--- START ---
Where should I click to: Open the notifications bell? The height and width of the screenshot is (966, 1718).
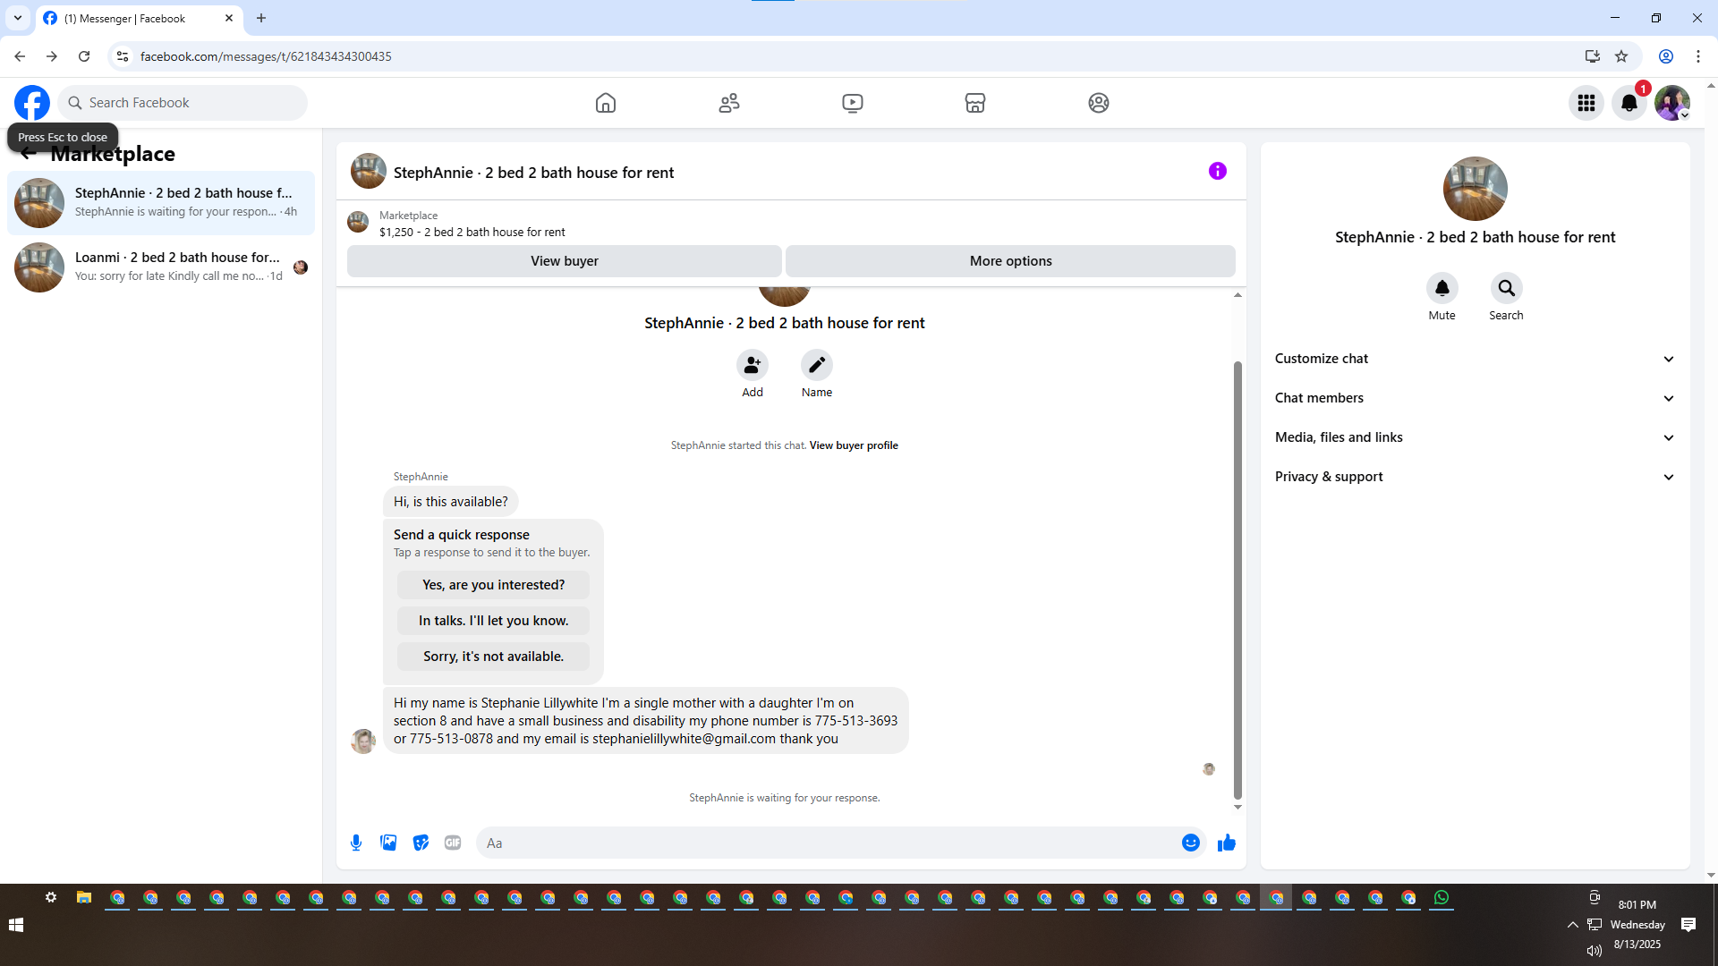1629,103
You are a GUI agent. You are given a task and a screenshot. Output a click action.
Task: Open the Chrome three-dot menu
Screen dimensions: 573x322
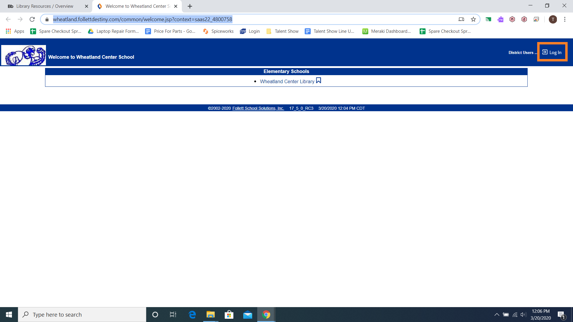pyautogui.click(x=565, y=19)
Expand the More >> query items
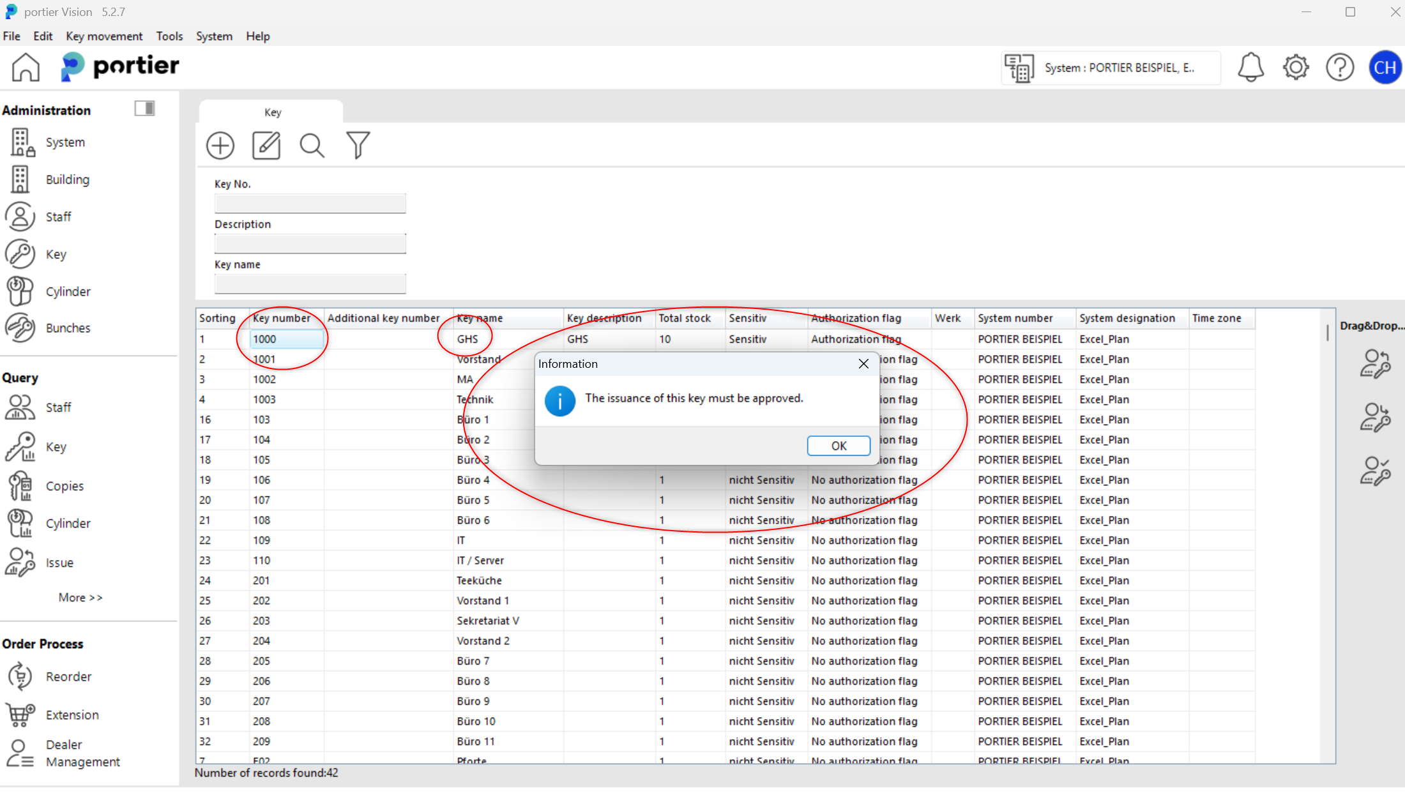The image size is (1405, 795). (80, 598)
--- END ---
**Exercise brief:** Repeat exactly the lines in the entries from the one containing "You are a GUI" to the final line, inclusive, and nothing beyond them; skip pictures.

**Answer to this task:**
You are a GUI agent. You are given a task and a screenshot. Output a click action.
Task: Open the Chrome three-dot menu
Screen dimensions: 573x322
pyautogui.click(x=565, y=19)
Expand the More >> query items
The image size is (1405, 795). (80, 598)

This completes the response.